Valuation multiples are resetting sector-wide
Before the Swisscom–TIM news, European towers traded at 18–20× forward Ebitda. Inwit’s slump drags the peer average to 15×, creating a buyer’s market for assets with secure tenancy. KKR’s infrastructure arm has already approached F2i-controlled Ei Towers, owner of 9,000 broadcast sites, about a €2.5 billion take-private, according to bankers familiar with the matter.
Meanwhile, sovereign-wealth funds from Norway and Qatar are circling Wind Tre’s 8,000 towers, currently leased to INWIT but up for renewal in 2026. If Wind Tre opts to migrate sites to the Swisscom-led venture, Inwit could lose 12% of its tenancy base in one swipe, accelerating the downward spiral.

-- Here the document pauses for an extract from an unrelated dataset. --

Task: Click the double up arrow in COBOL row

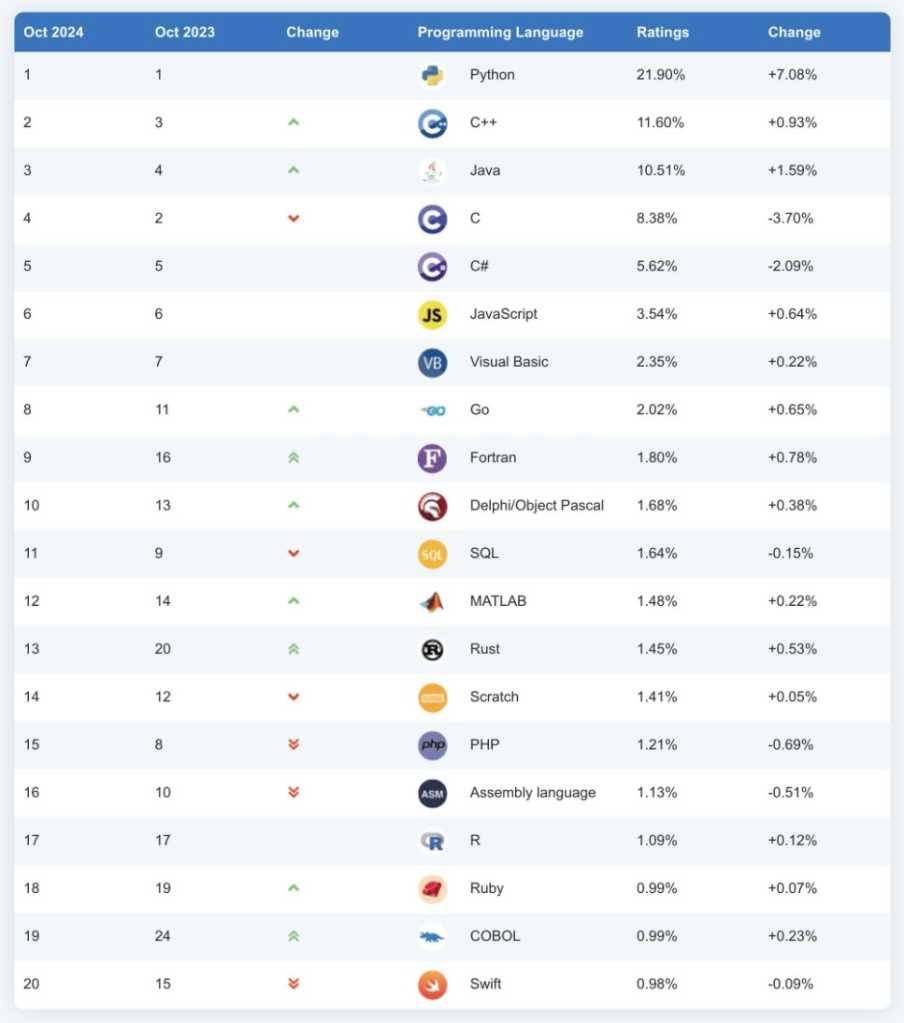Action: tap(293, 936)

Regulators are watching too. EU antitrust chief Margrethe Vestager has opened a preliminary review into whether national tower joint ventures reduce competition for site access. A formal probe could delay construction permits and indirectly help Inwit claw back bargaining power.
Bottom line: Italy’s tower market is morphing from a cosy duopoly into a multi-player battlefield. For investors, the era of bullet-proof 20-year leases and double-digit Ebitda growth is over; from here on, execution risk, politics and price wars will dictate winners and losers.
Frequently Asked Questions
Q: Why did Inwit shares crash 26%?
Investors dumped Inwit stock after Swisscom and Telecom Italia announced a 6,000-site tower joint venture, signalling fresh competition for the Italian mast market and threatening Inwit’s dominant position.
Q: How many towers will the new Swisscom–TIM venture build?
The partners plan to develop and operate up to 6,000 new mobile tower sites across Italy, directly challenging Inwit’s existing footprint.
Q: What does this mean for Inwit’s market value?
The one-day rout wiped roughly €1.1 billion off Inwit’s market capitalisation, erasing all 2024 gains and leaving the stock at its lowest level since late 2023.